Midtopia, a Wichita nonprofit that provides services to independednt musicians, praises Horse Bitch for its crazy stage antics, fun gang vocals and glib lyrics. “If you don’t find yourself humming these violin melodies,” it says, “there honestly might be something wrong with you.”
Like all good bands, Horse Bitch grew out of an ice-cream shop its five members all worked at, and a desire to write about space. In fact, the band guarantees you that if a Horse Bitch concert does not bring you joy, they will buy you an ice cream cone from their shop. They just won’t tell you what shop that is. Only that it is on Lincoln. That’s how underground they are.
The 5-year-old Denver collective draws from traditional country and honky-tonk music, but still considers itself an emo band – just with steel pedal and a fiddle in the mix.
“No one moshes to pedal steel unless it is at a Horse Bitch show,” the band wrote for a hilarious self-pushed piece in Voyage Denver. “And this is the truth.”

Horse Bitch just came in at No. 5 in The Denver Gazette's survey of local music experts to determine the 10 underground bands most deserving of more mainstream recognition.
PATRICK HEATH
Horse Bitch just came in at No. 5 in The Denver Gazette’s survey of local music experts to determine the 10 underground bands most deserving of more mainstream recognition.
• Web site: instagram.com/horsebitch
• Year started: 2020
• Members: Ashley McKinney (tambourine/vocals), Alec Doniger (drums/vocals), Adam Cabrera (bass/vocals), Caleb Amelunke (pedal steel), Dave Knodle (guitar/vocals), Riley Merino( guitar/vocals); Oliva Shaw (fiddle/vocals)
• What makes you local: We all used to work at the ice-cream shop on Lincoln.
• Seminal single: “Mountain Climbing“
• Describe your music: “It’s kind of an amalgam of a bunch of stuff.

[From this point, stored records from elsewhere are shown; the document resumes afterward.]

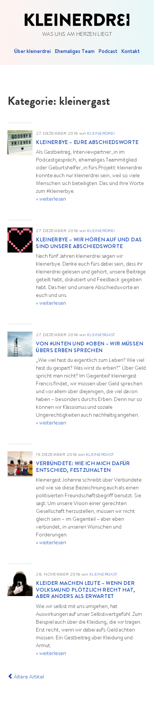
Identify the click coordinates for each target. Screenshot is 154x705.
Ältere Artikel (28, 677)
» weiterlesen (51, 199)
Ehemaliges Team (75, 51)
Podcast (107, 51)
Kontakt (130, 51)
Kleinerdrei (77, 19)
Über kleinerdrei (32, 51)
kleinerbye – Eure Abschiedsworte (87, 142)
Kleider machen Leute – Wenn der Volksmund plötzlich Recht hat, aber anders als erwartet (85, 590)
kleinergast (101, 335)
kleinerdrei (101, 134)
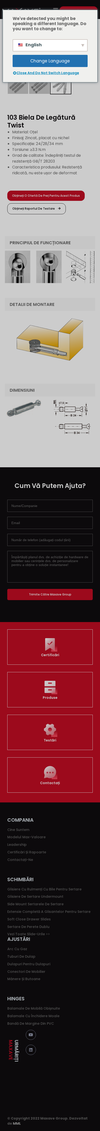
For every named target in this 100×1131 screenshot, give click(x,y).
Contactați (50, 782)
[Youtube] (31, 1035)
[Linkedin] (31, 1050)
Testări (50, 740)
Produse (50, 697)
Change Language (50, 61)
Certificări (50, 655)
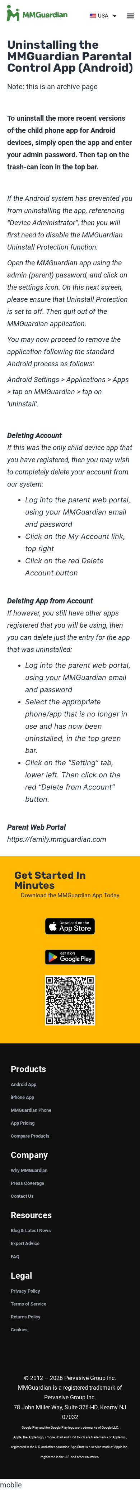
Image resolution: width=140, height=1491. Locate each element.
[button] (130, 16)
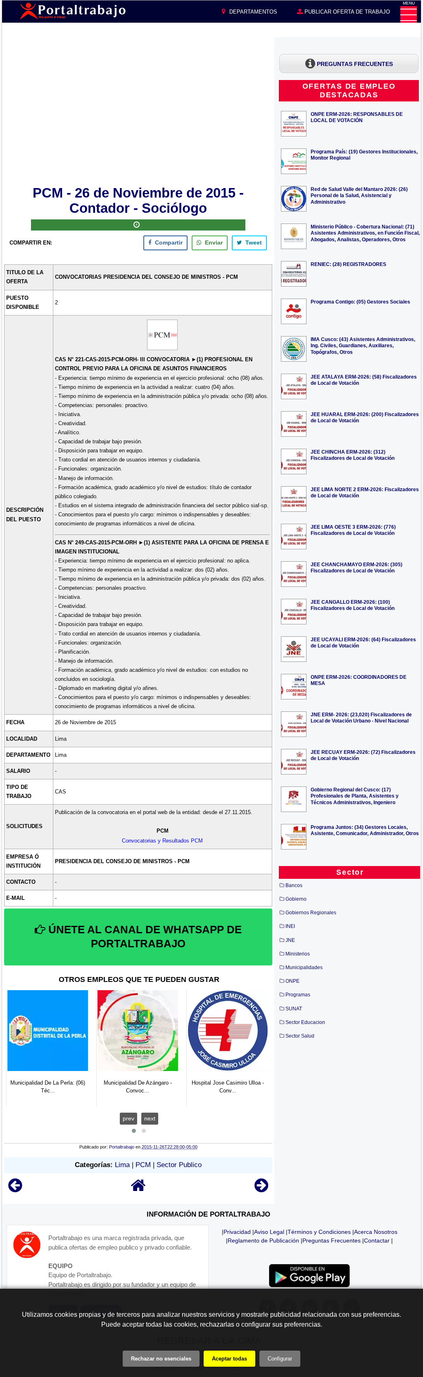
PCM (143, 1165)
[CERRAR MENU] (408, 14)
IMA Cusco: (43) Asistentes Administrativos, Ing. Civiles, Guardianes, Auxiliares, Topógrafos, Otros (363, 345)
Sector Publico (179, 1165)
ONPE (292, 981)
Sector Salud (299, 1036)
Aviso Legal (269, 1232)
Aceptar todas (229, 1359)
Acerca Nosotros (375, 1232)
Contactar (377, 1240)
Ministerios (297, 954)
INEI (290, 926)
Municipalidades (304, 967)
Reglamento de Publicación (263, 1240)
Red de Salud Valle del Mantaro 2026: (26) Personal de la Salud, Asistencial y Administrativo (359, 195)
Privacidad (237, 1232)
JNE (290, 940)
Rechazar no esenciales (161, 1359)
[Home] (138, 1189)
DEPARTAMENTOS (252, 12)
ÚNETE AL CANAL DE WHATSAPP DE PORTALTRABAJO (143, 936)
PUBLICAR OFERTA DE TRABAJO (346, 12)
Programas (297, 995)
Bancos (293, 885)
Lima (122, 1165)
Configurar (280, 1359)
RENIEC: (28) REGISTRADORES (348, 264)
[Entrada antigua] (261, 1189)
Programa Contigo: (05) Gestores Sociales (360, 301)
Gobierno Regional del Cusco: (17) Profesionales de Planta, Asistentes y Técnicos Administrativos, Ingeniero (355, 796)
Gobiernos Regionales (310, 913)
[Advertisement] (138, 110)
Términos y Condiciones (319, 1232)
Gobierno (296, 899)
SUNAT (293, 1009)
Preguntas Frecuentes (331, 1240)
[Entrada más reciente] (15, 1189)
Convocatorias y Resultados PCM (162, 841)
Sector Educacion (305, 1022)
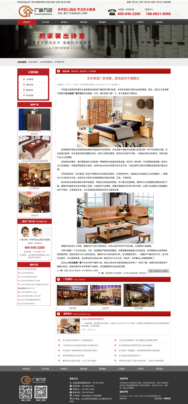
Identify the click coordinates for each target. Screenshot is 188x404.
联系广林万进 (156, 2)
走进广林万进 (144, 2)
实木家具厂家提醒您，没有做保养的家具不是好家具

There’s a lot of Celtic and honky-tonk influence, but a lot of it is centered in a sort of emo or punk spirit.”
• Musical influences: Bruce Springsteen, The Moldy Peaches, Willi Carlisle, ABBA, Black Country New Road, The Mountain Goats, The Dead Milkmen, Gary Stewart
MIDTOPIA
• Watch it! Live from Midtopia
• One favorite Colorado band: Big Head Todd and the Monsters
• When did you know your band was for real? We started to get paid enough to where we could afford bigger stunts.
• Catch us live: Opening for Nether Hour on Aug. 29 at the Fox Theater in Boulder
• Next music drop: Sometime in the fall.
Our live shows are like “… baking a pie with the person who matters most to you in this world, even though neither of you bake very often and you only did it because you have a surplus of fresh raspberries that keep growing in your backyard (and you certainly didn’t plant them there, you’re just renting this place until you can save up enough money to move to Vienna, which you know deep down is not something that’s going to happen, but you still downloaded Duolingo and practice German on it every day because this is the only thing keeping you going at this point in time), but despite the raspberry overflow situation and the weight of all the things you’ll never do, you still totally blew it in terms of making the lattice pie crust look nice.